Study of a prototype of a new compact hohlraum configuration at the 1.7 MA UNR zebra generator

A new hohlraum configuration for radiation physics/ICF was proposed [B. Jones et al., PRL 104, 125001 (2010)]. Multiple compact (mm-scale) planar wire array (PWA) sources that surround a central hohlraum allow reduced hohlraum surface area and potentially provide a hotter x-ray environment than in a double-ended scheme with cylindrical arrays.
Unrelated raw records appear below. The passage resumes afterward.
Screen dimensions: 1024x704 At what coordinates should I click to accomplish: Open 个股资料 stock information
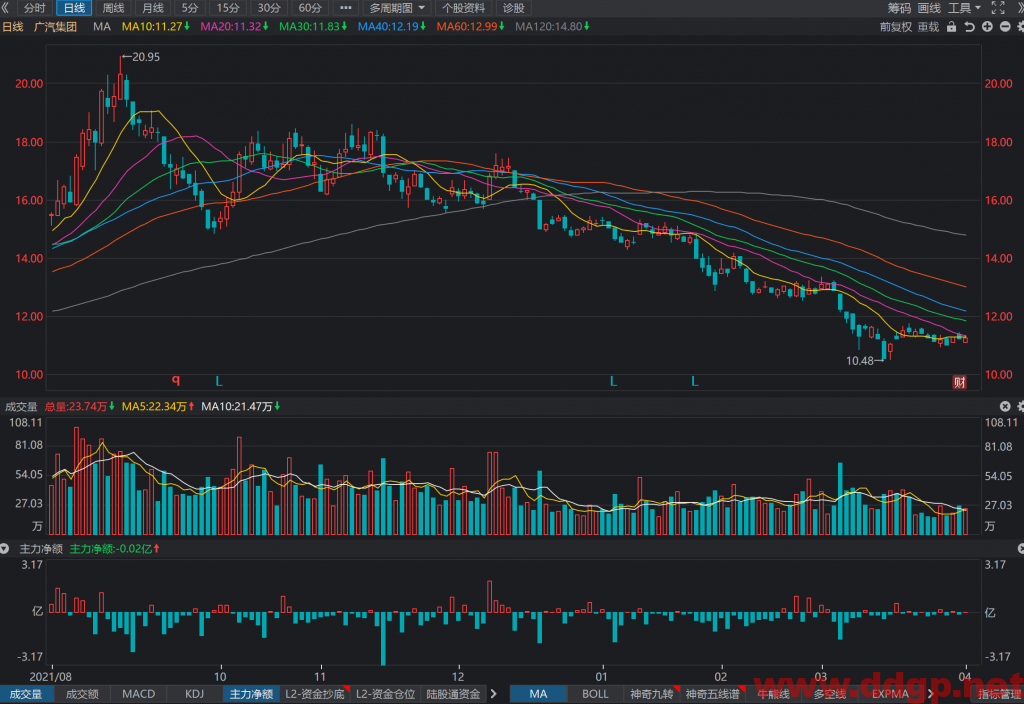coord(463,8)
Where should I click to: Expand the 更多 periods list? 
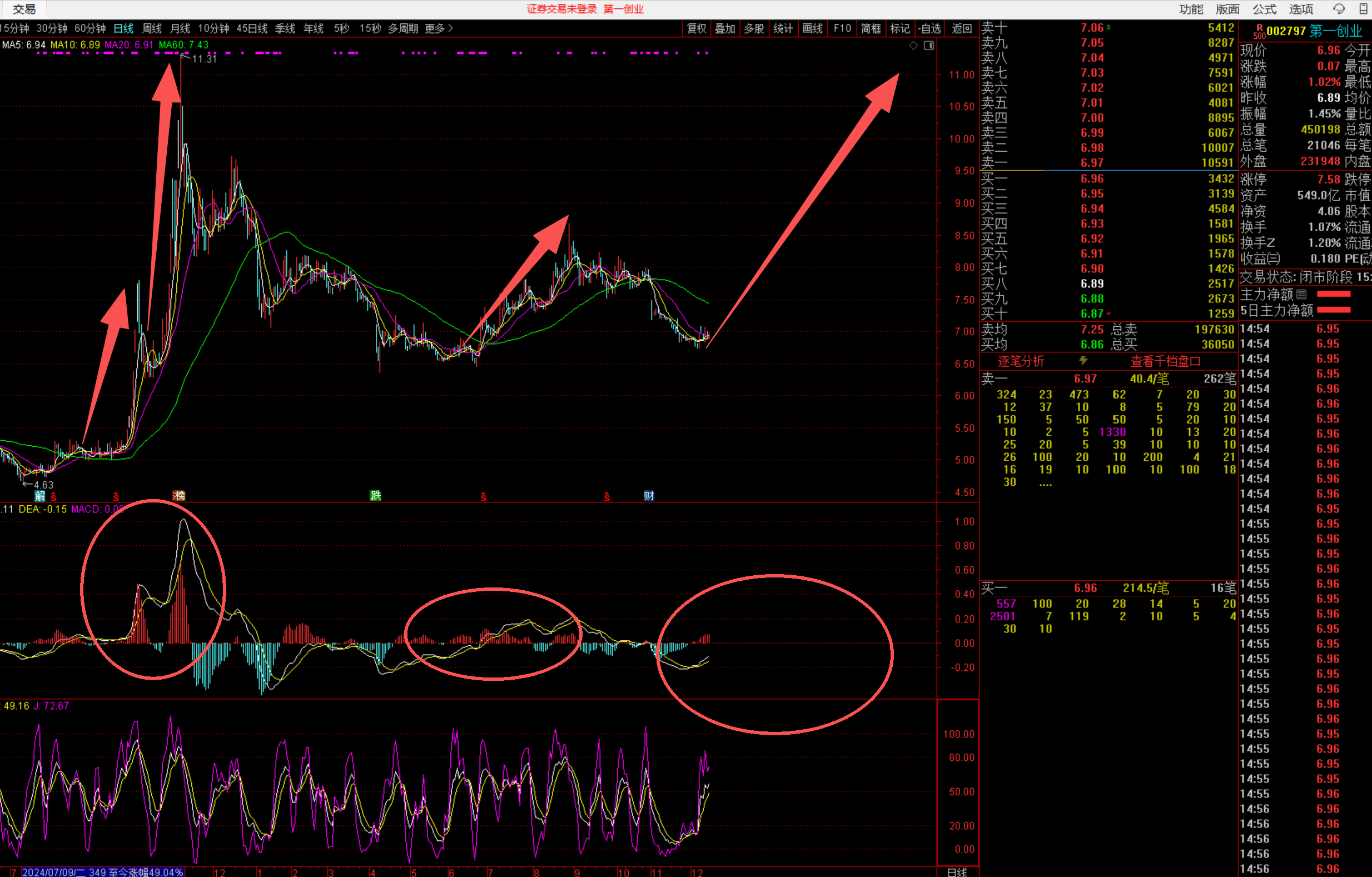point(438,28)
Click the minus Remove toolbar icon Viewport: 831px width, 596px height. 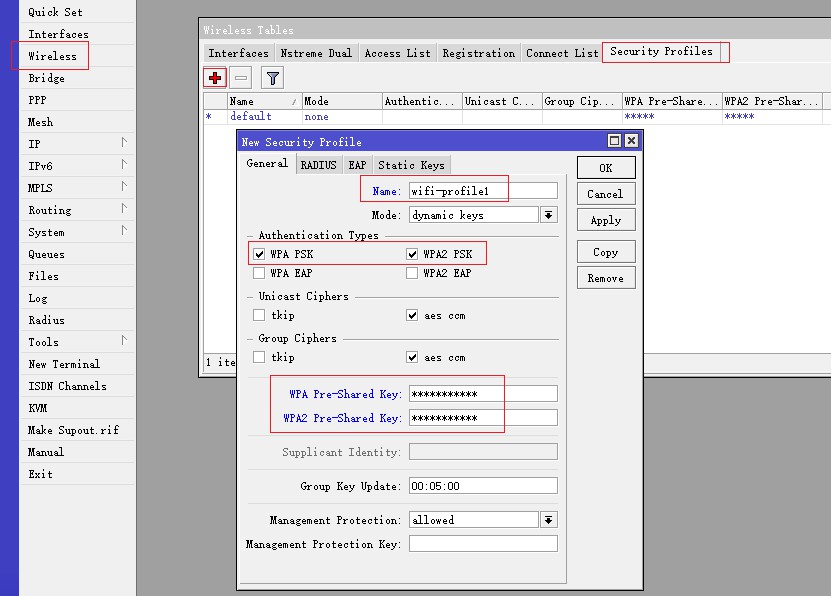click(241, 77)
The current multiplication technique became possible because of high impedance of Zebra and increase of the current up to 1.7 MA. We have demonstrated previously that the PWA plasma at stagnation dissipates the magnetic energy greater than ΔL*I²/ 2, operating mainly as a resistor R(t) [V. Kantsyrev et al., Dense Z-pinch 2011 CP]. This allowed us to redistribute the generator current between two magnetically decoupled PWA without significant loss of radiation yields. With half the current flowing through each PWA, the kinetic energy Ek coupled to it, which scales as I², will be 1/4 of the energy coupled to a single PWA carrying the same total current and experiencing the same change of inductance ΔL at implosion. The total Ek delivered to two PWAs at stagnation would thereby be 1/2 of Ek delivered to a single PWA. In experiment, the current was split between two decoupled sources (0.75 MA to each), and the total yield EΣ was at least 85 % compared to total yield ET from single PWA at 1.6 MA. Then, new hohlraum configuration with two decoupled PWAs was tested. The VisRad code (Prism Comp. Sci.) predicted hohlraum radiation temperature >30 eV which correlates with strong hohlraum output radiation (hυ > 17 eV). Scaling using VisRad on different hohlraum multisource configurations for higher current 20 MA scale generators is discussed. The experimental comparison of planar foil liners (another promising x-ray radiator) with PWAs is also presented.